ちゃんとした調査をしていなければ、ちゃんとした数値は出てこない。そして、出てきた数値があっても平気で定義を変えてしまう当局の発表は信頼できない。そこでさまざまな他の数値から推測することになるのだが、少し前に中国アカデミー会員の科学者の訃報から推測した例を紹介しておいた。このブルーグバーグ電子版では、全国に1万1790店を展開しているファスト・フード会社ユーム・チャイナ・ホールディングズが、店舗のすべてに発した最近の警告を紹介している。
その警告というのは、最近の売上からする過剰な楽天主義に注意を促したものだった。

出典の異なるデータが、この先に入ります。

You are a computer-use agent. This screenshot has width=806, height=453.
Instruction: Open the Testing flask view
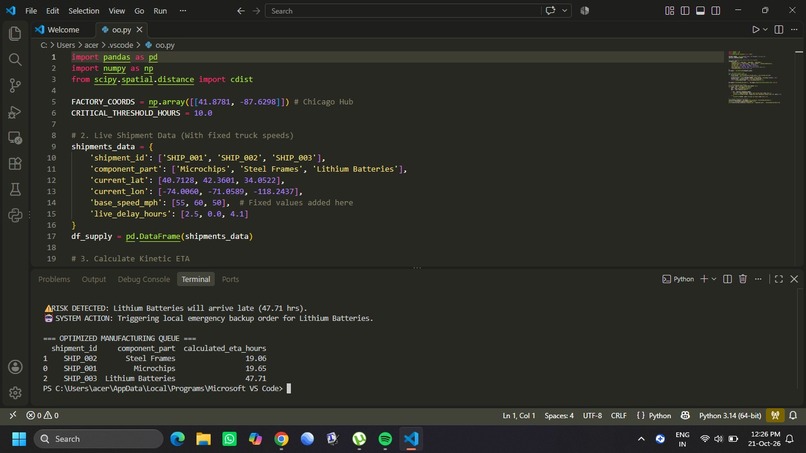click(x=15, y=189)
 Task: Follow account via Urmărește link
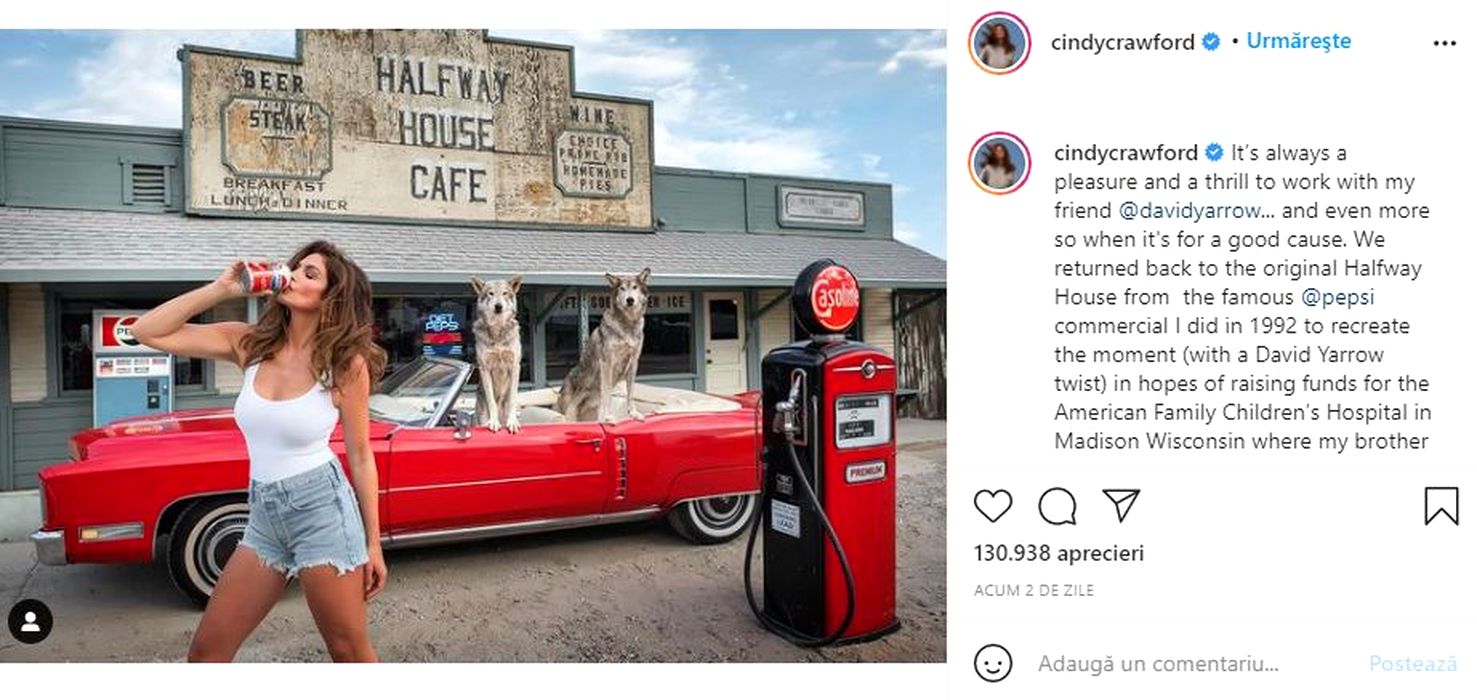(1298, 41)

「春節以後の消費者は実は消費にずっと消極的になっている。国民のかなりの部分が依然として外出することには注意深い」というのが、その警告の一部である。つまり、春節での売上で舞い上がって、これからも売上が伸びていくと思うなよということである。
もうひとつ、かなり決定的な警告もある。他でもない、それは北京の保健当局が小学校や中学校へ送った通達で、春節以後に校内に戻って来た生徒たちにはマスクをさせろとあるという。中国は日本同様あるいはそれ以上に、マスクに感染防止の効果を期待してきた。ということは、中国当局は北京などの大都市ではこれからの感染爆発について、本音では憂慮しているということだろう。
同レポートは中国CDCが発表しているワクチン接種率を付け加えている。全人民の約90.6%が2月6日現在で2回の接種が終わっている。60歳以上でみると、96,6%が2回接種しており、92%が追加接種を行っているという。ただし、これはメッセンジャーRNA型ではなく、かなり効果が低い中国製のワクチンであることも念頭におかなくてはならない。